[Start Given text]

It has a momentum of its own.

Yeah.

Was this happening just on the West Coast or was it spreading inland into the East coast as well?

The violence that I'm talking about in the 1870s and then, in the 1880s, this was a West coast phenomenon. Not just in California though, you know, we're talking in the Pacific Northwest. We're talking more inland. One of the most famous, brutal race crimes in American history took place in Rock Springs in the Wyoming territory, where 28 Chinese miners were killed and the Chinese quarter burned down. The Chinese presence on the East Coast really started to take off more around in the 1880s. And, sure it was not a completely peaceful existence either, and they had to deal with bigotry and that kind of thing. Many of them, though, came to New York to flee this violence. There's actually a newspaper story that I found where the reporter is asking people coming off the train, why are they coming? And they were coming because they were fleeing violence. They were hoping for a better life.

Right, so that's also the decade where the title of your book comes from. 

The title of the book is Strangers in the Land, and it comes from a Supreme Court decision. It was actually 1889. It was a decision upholding one of the Chinese exclusion laws. And actually that's something that's a little, maybe for people who are interested in nerding out on history, there's actually a little dispute among historians. The law that was passed in the 1882 that banned Chinese labors from entering the country that is known today as the Chinese Exclusion Act, Beth Lew-Williams actually makes the argument that it was, she believes that it was more commonly known as the Chinese Restriction Act at that point. You can actually go in and search newspapers very easily nowadays, like newspapers.com, genealogybank.com. You can look up Chinese Restriction Act, look up Chinese Exclusion Act. I actually found a fair number of mentions of it but I think her point is correct, that actually the better way to understand Chinese exclusion is that it was not a single law, but a series of progressively more onerous laws that passed between 1882, 1884, 1892 and finally the Chinese exclusion was made permanent soon after the turn into the 20th century. 

Because as you write, it was meant to be an experiment for 10 years, and then they’d see. And it just becomes a fixture slowly of its own. And then it was only properly repealed in 1965, which was a lot later. I was quite surprised when I found that.

[End Given text]
[Start Data lines]

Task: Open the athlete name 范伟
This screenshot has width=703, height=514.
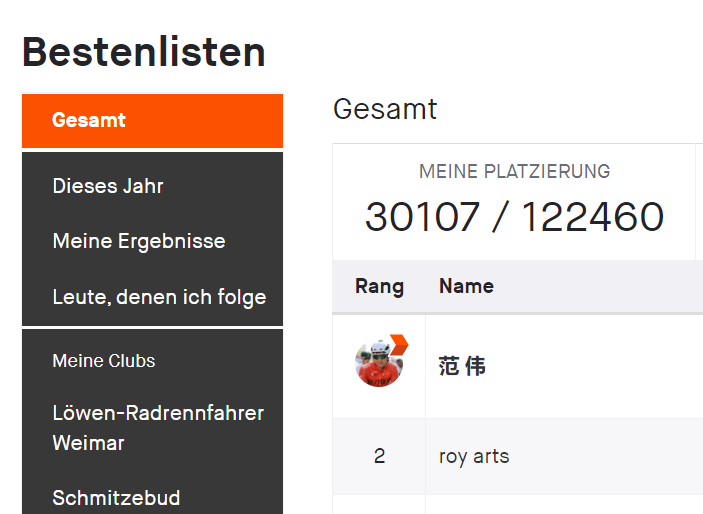Action: [x=462, y=366]
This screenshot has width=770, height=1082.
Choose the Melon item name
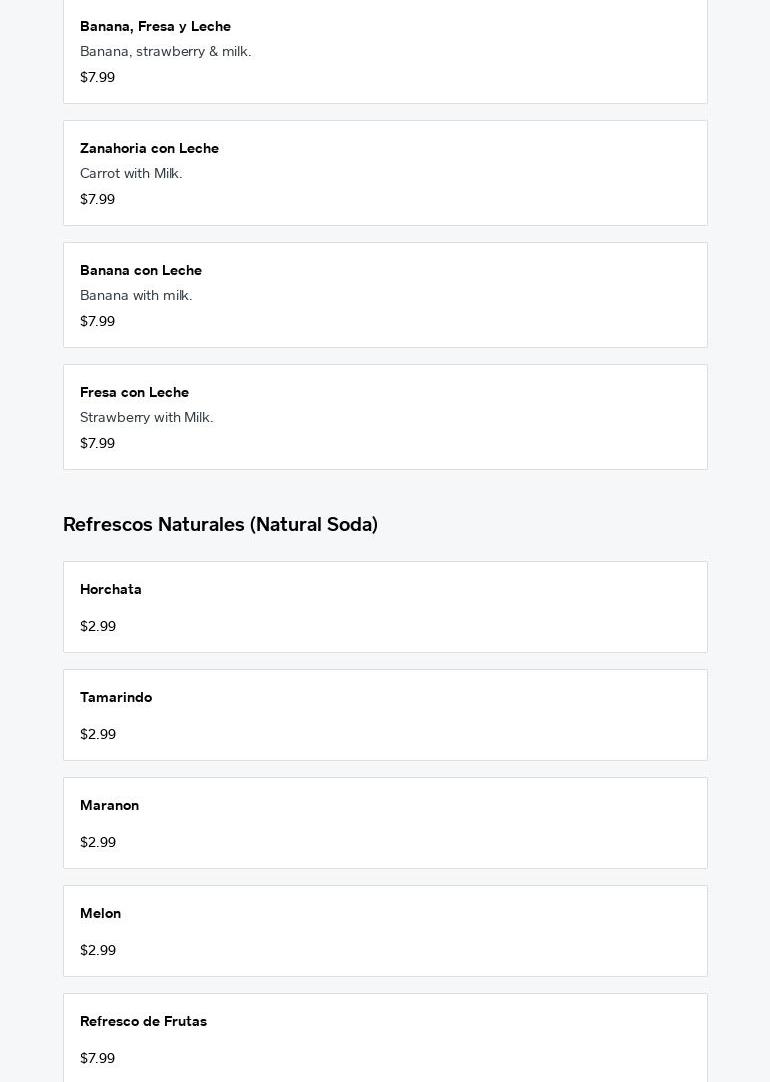tap(100, 914)
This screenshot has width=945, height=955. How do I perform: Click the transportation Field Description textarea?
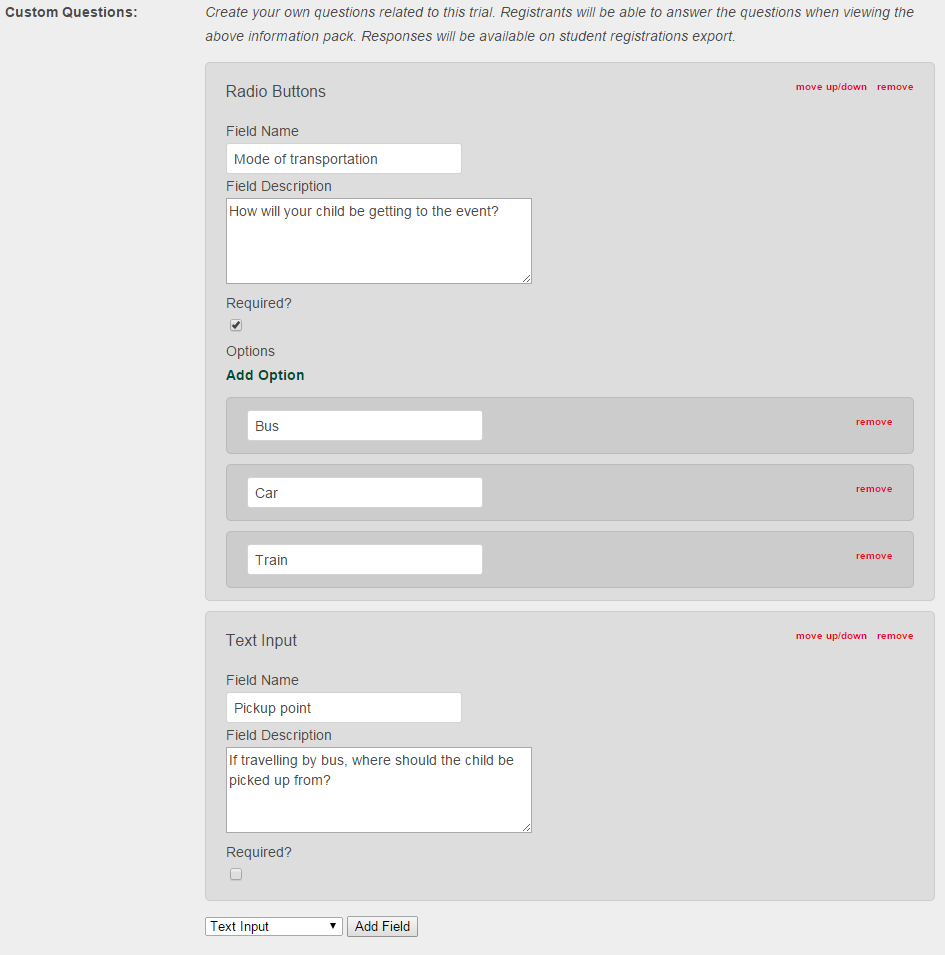pyautogui.click(x=378, y=241)
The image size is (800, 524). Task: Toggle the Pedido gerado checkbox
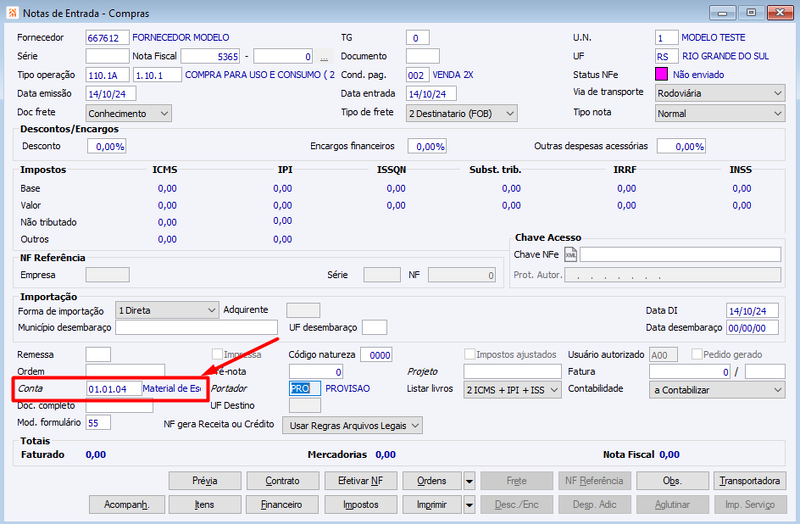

[End Data lines]

» **What you will do**:
1. How would you render this sentence from the interview on Chinese exclusion in Spanish: "The title of the book is Strangers in the Land, and it comes from a Supreme Court decision."
2. Can you carry the interview on Chinese exclusion on past its last line?
None of these items is needed here.

» **Task-by-task outputs**:
1. El título del libro es Strangers in the Land, y proviene de una decisión de la Corte Suprema.

2.
Yeah, totally. So anyways, to answer your question about the title, the justice was upholding one of these exclusion laws. And when he was explaining the rationale for it, he was saying that the Chinese were unassimilable with the rest of America, with us. And he referred to them as “strangers in the land.” And you know, sometimes when you write a book, you have a title in your head, and then by the time you get to the end of it. It's not your title. This was the title I had picked from the very beginning and it wound up as the title at the end. I really like it because what I try to say in the book is I actually think that the book is not just the story of the Chinese and America; it's the story of any number of immigrant groups who have been treated as strangers, who are currently being treated as strangers and it’s the story of America and the story of our diverse democracy.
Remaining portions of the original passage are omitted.